検察官「2年半前から使っていたと。こういう裁判の被告人だと、病院で治療するとか薬物依存のプログラムを受けるとか言う人もいるんですけど、どうですか?」
J被告人「症状が現れれば…」
検察官「その前の予防としては行かない?」
J被告人「それも必要かもしれません」

と、半ば強引に検察官に誘導される形で医療機関の利用を約束していました。

最後は裁判官からの質問。

裁判官「自宅からの押収物にガラスパイプがありますけど、これはあなたの?」
J被告人「あぶって吸う人が家に置いて行ったものです」
裁判官「2年前にまとめて8万4000円で購入したと調書には書いてますけど、やめてた時期もあるんですか?」
J被告人「あります!」
裁判官「やめてたのに再び関わったのは何故?」
J被告人「したくないと思えばやらずに済むんですけど、仕事を家に持ち帰ってワーーッと仕事があると…」

職業は違えど、テレワークが普通になっている世の中で、似た状況にある人は多そうですね。

裁判官「大切なのは、いかにして薬物を断つかなんです」
J被告人「近づく方法がわかっているので、一切近寄りませんし、向こうから誘ってきたら関係を切ります」
裁判官「関係を断つのは簡単なんですか?」
J被告人「簡単じゃないかもしれませんが、保釈されてから一切連絡ないですし、今のところはシャットアウトしています」

違法薬物の関係者から連絡はないし、こちらからコンタクトを取ることもないので大丈夫ということなのでしょうか。逮捕によって、原因となった仕事の依頼も減っただろうし、再び手を出す環境はなくなっているのでしょう。

「あなたの更生を期待しての執行猶予判決というのを忘れないでください」

この後、検察官は、所持していた量も多く、2年半にわたって使用していて、依存性があるとして懲役2年6カ月と覚せい剤2本と6袋、コカイン1袋、MDMA1袋没収という求刑をしました。

一方弁護人は、2020年に交際相手に誘われたのがきっかけで、使用頻度も2カ月に1回程度なので依存性は低い。
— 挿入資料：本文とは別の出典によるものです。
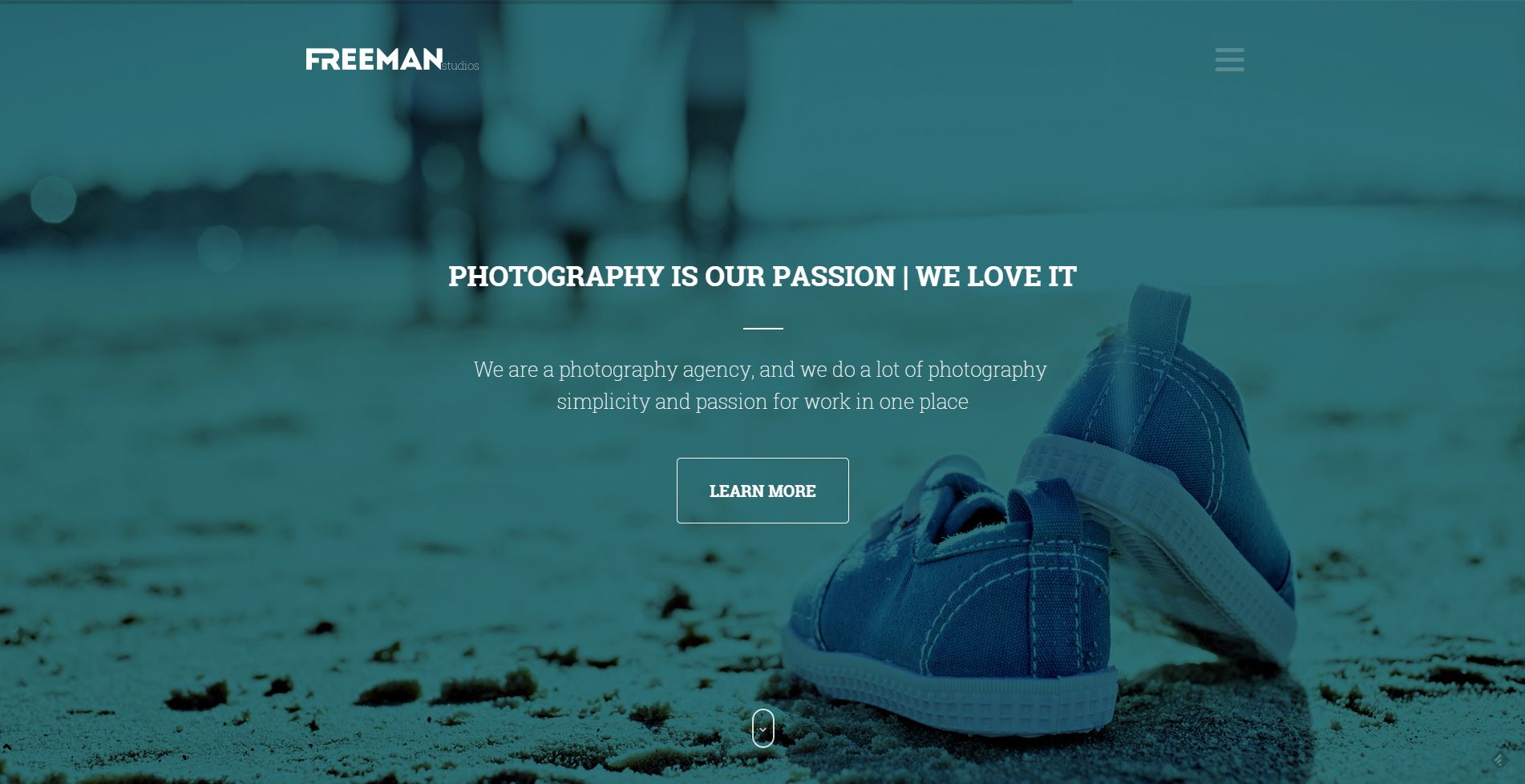1525x784 pixels.
Task: Click the scroll-down mouse icon
Action: click(762, 728)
さらに職場や周囲の関係者にも迷惑を掛けて、7年勤めていた会社も退職して社会的制裁も受けているとし、執行猶予付きの判決が相当だと弁論で述べていました。

そして、9月28日に判決が言い渡されました。結果は懲役2年6カ月執行猶予4年、覚せい剤2本と6袋、コカイン1袋、MDMA1袋没収でした。

同じ罪名の事件と比較しても、量も種類も多く、自ら売人と連絡を取って2年間使用していたのは依存性の高さがうかがえると裁判官は断罪。しかし、違法薬物をやめ続けるには相当な覚悟と環境が必要で、J被告人の強い意志と周囲の監督もあり、前科前歴もないので、執行猶予をつけたというのが判決理由でした。

裁判官「あなたの更生を期待しての執行猶予判決というのを忘れないでください」

と一言添えると、J被告人は黙って深くうなずき閉廷でした。

逮捕自体ニュースになっているわけではないので法廷には傍聴人は数人。報じられるとCD回収とか意味不明なことにもなりかねませんからね。意味があるのは再び違法薬物に手を出さないための策なのです。